Our research has not revealed any Kansas cases specifically addressing whether the UCCJA applies to adoptions. By its language, the UCCJA clearly applies to child custody proceedings. The UCCJA was intended, among other things, to "[a]void jurisdictional competition and conflict with courts of other states in matters of child custody," to "discourage continuing controversies over ... custody," and to "deter abductions and other unilateral removals of children undertaken to obtain custody awards." K.S.A. 38-1301(a)(1), (4), (5). Although In re L.C. was a termination of parental rights case, its rationale would also support a conclusion that the UCCJA should apply to adoptions. Who will or will not have custody of a child is also at issue in adoption proceedings. The application of the UCCJA to adoption proceedings is consistent with the stated purposes of the Act.

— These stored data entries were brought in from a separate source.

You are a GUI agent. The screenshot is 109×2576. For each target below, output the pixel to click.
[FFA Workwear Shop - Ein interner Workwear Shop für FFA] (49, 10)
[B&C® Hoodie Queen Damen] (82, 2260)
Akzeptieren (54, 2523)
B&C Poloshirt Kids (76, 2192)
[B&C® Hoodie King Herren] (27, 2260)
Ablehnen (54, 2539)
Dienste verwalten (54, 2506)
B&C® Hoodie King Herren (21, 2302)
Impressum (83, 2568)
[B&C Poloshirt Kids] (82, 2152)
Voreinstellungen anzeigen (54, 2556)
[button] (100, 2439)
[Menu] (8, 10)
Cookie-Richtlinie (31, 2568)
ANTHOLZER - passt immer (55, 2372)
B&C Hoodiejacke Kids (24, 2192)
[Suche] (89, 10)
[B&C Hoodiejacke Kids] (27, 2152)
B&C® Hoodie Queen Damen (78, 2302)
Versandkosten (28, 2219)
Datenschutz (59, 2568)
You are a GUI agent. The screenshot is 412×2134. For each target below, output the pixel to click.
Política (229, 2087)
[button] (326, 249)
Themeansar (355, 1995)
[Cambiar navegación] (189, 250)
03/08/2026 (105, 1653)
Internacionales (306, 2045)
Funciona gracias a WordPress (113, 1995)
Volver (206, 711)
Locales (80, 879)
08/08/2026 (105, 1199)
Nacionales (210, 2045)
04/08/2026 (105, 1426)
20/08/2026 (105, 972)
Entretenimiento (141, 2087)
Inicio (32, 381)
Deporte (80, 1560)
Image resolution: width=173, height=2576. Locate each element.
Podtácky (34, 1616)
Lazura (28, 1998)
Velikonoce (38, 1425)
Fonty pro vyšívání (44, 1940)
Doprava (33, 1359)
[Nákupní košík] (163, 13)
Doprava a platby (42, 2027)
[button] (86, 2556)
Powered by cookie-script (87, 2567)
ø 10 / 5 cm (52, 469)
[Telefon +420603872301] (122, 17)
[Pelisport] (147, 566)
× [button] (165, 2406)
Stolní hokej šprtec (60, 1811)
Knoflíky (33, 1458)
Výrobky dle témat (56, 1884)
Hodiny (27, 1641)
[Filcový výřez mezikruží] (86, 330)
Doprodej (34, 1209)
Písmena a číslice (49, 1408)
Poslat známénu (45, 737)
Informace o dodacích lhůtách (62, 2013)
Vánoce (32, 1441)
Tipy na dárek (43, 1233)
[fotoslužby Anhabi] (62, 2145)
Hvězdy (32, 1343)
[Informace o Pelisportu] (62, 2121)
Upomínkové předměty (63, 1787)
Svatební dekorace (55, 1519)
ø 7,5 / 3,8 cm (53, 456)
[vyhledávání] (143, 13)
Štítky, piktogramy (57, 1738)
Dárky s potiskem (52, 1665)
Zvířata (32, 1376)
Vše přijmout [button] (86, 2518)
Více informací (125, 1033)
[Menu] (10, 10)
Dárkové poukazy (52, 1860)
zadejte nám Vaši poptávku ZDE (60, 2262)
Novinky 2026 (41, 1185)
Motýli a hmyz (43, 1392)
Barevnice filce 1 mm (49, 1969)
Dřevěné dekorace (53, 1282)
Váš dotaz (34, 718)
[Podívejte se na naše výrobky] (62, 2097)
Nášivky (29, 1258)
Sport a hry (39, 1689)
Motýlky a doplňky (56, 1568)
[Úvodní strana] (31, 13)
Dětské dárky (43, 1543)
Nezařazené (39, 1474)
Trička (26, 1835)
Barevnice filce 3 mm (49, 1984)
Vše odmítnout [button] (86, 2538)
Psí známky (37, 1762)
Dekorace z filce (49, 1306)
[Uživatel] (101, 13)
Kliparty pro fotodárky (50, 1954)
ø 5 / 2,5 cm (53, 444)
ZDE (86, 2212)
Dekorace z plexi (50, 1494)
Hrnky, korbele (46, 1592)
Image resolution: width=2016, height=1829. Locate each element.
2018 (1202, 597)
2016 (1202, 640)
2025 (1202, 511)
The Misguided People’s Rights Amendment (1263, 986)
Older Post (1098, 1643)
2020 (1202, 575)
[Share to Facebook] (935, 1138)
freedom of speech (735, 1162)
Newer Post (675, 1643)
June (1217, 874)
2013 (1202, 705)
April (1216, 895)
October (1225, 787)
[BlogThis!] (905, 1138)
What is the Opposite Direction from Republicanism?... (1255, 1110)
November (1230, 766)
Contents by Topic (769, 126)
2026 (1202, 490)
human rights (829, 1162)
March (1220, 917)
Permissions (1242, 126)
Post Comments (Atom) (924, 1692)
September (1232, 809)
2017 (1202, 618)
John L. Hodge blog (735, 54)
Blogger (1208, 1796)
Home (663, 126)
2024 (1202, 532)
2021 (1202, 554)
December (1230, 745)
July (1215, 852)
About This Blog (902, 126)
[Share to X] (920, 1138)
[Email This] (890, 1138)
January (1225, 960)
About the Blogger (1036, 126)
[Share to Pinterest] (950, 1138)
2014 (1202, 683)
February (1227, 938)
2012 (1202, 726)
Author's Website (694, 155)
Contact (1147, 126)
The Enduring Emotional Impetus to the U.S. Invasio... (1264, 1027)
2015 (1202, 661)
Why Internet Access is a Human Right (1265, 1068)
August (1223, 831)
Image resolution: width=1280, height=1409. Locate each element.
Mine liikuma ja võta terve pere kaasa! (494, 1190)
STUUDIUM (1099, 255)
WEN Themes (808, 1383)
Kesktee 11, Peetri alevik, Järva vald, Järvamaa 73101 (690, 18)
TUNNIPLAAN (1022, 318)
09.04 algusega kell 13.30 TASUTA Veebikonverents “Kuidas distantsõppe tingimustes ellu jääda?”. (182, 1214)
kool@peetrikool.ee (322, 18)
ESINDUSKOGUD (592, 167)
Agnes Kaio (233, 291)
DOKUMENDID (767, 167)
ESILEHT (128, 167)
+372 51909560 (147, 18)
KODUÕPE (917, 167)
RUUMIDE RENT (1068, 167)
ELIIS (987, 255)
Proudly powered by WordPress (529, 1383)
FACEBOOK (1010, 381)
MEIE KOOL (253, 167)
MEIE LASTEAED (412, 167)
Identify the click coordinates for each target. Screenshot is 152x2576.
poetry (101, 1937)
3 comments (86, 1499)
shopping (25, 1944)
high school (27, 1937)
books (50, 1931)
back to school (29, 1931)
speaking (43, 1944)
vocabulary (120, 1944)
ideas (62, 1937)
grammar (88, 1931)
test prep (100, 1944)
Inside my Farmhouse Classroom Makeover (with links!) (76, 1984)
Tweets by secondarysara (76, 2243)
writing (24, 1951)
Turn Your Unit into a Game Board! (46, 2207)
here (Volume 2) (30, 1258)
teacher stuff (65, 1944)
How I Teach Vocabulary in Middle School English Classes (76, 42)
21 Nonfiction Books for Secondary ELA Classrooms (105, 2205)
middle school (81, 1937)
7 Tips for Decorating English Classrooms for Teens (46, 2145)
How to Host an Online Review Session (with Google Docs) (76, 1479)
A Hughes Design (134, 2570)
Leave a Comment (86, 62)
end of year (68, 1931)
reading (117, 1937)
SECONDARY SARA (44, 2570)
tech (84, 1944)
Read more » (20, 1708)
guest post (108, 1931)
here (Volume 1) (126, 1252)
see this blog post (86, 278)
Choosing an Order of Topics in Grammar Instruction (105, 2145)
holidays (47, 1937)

The father notes that other jurisdictions have applied the UCCJA to adoptions, citing Gainey v. Olivo, 258 Ga. 640, 373 S.E.2d 4 (1988); Foster v. Stein, 183 Mich.App. 424, 454 N.W.2d 244 (1990); In re Adoption of B.E.W.G., 379 Pa.Super. 264, 549 A.2d 1286 (1988). In Gainey, 258 Ga. at 642, 373 S.E.2d 4, the court proposed: "Whether the UCCJA applies to adoption proceedings depends upon whether an adoption proceeding is a custody proceeding within the meaning of the UCCJA." The court noted the definition of "custody proceeding" is very broad and concluded that applying the UCCJA to adoption proceedings would be consistent with its purposes. In Foster, 183 Mich.App. at 427, 454 N.W.2d 244, the court cited Gainey and concluded that adoptions are included in the definition of "custody proceeding" as provided by the UCCJA. In B.E.W.G., 379 Pa.Super. at 272-73, 549 A.2d 1286, the court reviewed a number of cases holding that the UCCJA applied to adoptions and stated:

"Because the effect of a final decree of adoption is to terminate all legal rights between the adopted child and the child's relatives, including grandparents, an adoption decree will necessarily terminate the custody rights of...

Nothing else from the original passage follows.